Demodectic Mange in Cats


Demodectic mange mites are normal skin residents in the hair follicles of all species. They live in balance with their host’s immune system, but if the balance shifts in favor of the mite, skin disease results. The nature of the skin disease can be quite variable, ranging from over-grooming (also called fur mowing) to the raw, weepy lesions of eosinophilic granuloma complex, to the dry seed-like scabs commonly referred to as miliary dermatitis.

Demodectic mange in dogs is extremely common, especially in puppies. Demodicosis in cats is much more unusual.

Cats have Two Types of Demodex Mites

Demodex cati and Demodex gatoi are the two Demodex mites of cata. (Dogs have only Demodex canis to address.) Demodex cati is long and slender like the “alligator-esque” canine mite and like the canine mite lives inside hair follicles. Demodex gatoi is short, stubby with hardly any tail at all, and lives more superficially in the skin. Demodex cati is felt to be a normal resident of feline skin while Demodex gatoi is more likely an infectious agent.

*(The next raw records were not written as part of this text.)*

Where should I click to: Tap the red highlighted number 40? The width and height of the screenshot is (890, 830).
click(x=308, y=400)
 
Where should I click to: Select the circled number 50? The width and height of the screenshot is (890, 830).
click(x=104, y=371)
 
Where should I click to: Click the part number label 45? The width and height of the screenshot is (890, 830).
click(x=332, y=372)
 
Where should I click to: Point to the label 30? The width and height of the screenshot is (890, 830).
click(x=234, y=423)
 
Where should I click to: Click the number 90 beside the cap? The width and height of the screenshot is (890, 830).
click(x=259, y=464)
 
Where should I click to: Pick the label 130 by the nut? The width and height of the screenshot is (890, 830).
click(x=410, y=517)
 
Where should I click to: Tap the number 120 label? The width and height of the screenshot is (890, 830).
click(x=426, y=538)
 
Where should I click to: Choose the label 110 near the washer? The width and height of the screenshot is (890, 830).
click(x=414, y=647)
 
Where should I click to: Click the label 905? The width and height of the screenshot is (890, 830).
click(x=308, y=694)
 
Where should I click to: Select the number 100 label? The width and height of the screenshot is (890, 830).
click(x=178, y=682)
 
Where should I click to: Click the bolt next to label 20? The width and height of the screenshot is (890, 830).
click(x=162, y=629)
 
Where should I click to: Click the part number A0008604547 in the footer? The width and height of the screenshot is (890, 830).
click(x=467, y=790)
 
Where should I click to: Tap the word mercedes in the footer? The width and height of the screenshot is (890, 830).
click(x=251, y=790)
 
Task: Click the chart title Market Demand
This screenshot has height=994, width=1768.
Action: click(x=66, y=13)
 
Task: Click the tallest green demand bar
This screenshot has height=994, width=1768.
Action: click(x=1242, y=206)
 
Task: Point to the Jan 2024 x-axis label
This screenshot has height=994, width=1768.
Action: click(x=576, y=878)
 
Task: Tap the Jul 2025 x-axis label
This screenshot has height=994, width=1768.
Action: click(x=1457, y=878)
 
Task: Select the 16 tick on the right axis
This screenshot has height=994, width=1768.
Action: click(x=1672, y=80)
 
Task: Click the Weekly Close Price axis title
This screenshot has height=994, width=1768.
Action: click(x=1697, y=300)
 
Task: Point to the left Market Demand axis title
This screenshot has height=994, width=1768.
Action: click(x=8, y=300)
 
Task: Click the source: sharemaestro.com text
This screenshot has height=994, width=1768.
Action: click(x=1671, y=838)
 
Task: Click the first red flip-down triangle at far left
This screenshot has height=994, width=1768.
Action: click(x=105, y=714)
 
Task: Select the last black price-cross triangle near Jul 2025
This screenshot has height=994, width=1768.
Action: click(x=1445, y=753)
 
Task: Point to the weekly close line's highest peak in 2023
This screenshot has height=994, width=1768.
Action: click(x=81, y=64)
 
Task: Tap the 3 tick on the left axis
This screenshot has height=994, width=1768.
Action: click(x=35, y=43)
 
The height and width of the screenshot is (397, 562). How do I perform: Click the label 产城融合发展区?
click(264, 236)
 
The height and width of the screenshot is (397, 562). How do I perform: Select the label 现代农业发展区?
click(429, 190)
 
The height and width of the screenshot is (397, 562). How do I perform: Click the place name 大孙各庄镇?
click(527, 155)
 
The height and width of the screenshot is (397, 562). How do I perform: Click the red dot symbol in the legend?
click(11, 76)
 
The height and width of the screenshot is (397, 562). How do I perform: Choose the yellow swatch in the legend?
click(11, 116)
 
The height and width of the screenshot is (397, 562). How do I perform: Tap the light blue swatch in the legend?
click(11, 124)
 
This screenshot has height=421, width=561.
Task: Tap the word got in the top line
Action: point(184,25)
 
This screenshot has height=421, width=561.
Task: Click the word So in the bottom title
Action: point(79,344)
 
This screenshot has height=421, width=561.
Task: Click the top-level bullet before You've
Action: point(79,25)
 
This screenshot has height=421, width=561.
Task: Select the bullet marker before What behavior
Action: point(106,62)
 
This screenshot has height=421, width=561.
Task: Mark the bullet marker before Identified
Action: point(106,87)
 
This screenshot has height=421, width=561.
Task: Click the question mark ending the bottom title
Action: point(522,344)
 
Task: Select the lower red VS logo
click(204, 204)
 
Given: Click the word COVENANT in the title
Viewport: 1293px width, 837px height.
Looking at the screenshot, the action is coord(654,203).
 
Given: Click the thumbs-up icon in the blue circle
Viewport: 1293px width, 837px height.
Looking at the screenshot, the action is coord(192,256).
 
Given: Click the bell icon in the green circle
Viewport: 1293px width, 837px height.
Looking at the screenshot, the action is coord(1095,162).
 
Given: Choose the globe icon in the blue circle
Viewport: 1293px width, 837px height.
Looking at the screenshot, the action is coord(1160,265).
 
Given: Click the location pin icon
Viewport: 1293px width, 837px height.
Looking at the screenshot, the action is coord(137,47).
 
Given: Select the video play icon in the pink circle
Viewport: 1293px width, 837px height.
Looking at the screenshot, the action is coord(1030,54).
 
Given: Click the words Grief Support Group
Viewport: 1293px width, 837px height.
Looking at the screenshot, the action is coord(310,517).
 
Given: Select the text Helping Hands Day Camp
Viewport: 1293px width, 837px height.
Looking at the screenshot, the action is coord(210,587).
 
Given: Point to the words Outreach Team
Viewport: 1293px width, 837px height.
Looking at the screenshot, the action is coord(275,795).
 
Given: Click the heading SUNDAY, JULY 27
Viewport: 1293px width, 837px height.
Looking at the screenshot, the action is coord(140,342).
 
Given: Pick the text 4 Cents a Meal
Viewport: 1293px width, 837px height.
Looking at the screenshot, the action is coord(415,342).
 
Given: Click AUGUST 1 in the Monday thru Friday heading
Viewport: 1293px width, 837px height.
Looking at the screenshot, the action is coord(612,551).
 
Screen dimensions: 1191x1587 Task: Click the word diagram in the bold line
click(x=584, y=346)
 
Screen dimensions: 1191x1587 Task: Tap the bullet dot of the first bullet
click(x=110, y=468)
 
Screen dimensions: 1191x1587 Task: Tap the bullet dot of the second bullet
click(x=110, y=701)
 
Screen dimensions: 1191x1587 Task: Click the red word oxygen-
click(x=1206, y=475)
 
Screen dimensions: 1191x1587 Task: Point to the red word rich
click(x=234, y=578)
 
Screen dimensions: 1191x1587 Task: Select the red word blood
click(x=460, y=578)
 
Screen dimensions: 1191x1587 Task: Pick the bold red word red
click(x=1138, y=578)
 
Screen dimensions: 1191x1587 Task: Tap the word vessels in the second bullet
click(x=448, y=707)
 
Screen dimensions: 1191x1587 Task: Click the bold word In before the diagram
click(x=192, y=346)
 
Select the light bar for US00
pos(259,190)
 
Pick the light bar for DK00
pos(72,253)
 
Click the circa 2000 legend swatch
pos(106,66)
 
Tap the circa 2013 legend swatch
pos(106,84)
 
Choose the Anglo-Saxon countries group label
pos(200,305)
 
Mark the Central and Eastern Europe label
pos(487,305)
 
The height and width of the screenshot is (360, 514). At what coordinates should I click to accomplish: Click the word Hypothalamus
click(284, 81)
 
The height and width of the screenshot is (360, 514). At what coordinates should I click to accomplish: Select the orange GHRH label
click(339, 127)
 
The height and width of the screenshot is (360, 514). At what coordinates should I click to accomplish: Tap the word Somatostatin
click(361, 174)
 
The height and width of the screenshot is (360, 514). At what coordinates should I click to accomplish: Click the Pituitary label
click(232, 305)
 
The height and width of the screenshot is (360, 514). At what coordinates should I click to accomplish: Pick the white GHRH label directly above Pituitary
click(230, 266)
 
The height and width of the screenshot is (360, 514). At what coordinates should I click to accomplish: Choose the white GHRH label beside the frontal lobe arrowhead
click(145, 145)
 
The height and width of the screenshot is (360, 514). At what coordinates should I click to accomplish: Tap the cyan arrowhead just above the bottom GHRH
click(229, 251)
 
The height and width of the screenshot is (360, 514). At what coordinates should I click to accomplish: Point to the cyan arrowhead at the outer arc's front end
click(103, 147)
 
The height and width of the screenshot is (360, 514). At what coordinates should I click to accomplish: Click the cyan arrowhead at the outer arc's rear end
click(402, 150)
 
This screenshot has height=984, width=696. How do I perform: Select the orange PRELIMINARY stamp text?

Because this is not a common condition, only a limited number of cases have been published, and much extrapolation from the canine condition is necessary. Some sort of immune suppression appears to be a pre-requisite to infection for both mites (as is the case with dogs). Unlike the canine situation, there is some reason to think that Demodex gatoi may be transmissible between individuals. Demodex gatoi infection appears to be slightly more common than infection with Demodex cati, and is noted for extreme itchiness.


A skin scraping is necessary to detect these mites, though they are not as easily seen nor present in obviously large numbers as the canine mites are. Part of the problem is that Demodex gatoi mites reside superficially in the skin and are readily licked away by an itchy cat. The fact that this condition is so rare (and thus unexpected) is probably the chief impediment to making the diagnosis.


Fortunately, after the diagnosis is made, treatment is not difficult. Lime sulfur dips are smelly but effective when given every 5 to 7 days for six dips, but do not discontinue dipping until the skin scrapes are negative. The dip should not be rinsed off the cat. Dips are extremely stinky, and will discolor jewelry and towels as well as light colored fur; it may be preferable to have the veterinary hospital perform the dipping.

As an alternative, ivermectin can be used on a daily or every other day basis. The problem with this treatment is that ivermectin is generally diluted in propylene glycol, which can cause the formation of abnormal red blood cells in cats. For this reason, lime sulfur dips are the treatment of choice. Treatment is continued until scrapes are negative for Demodex cati and for two weeks beyond apparent cure for Demodex gatoi.

If Demodex gatoi has been identified, all cats in the household must be treated as the mite is felt to be contagious. Bedding and toys should also be cleaned.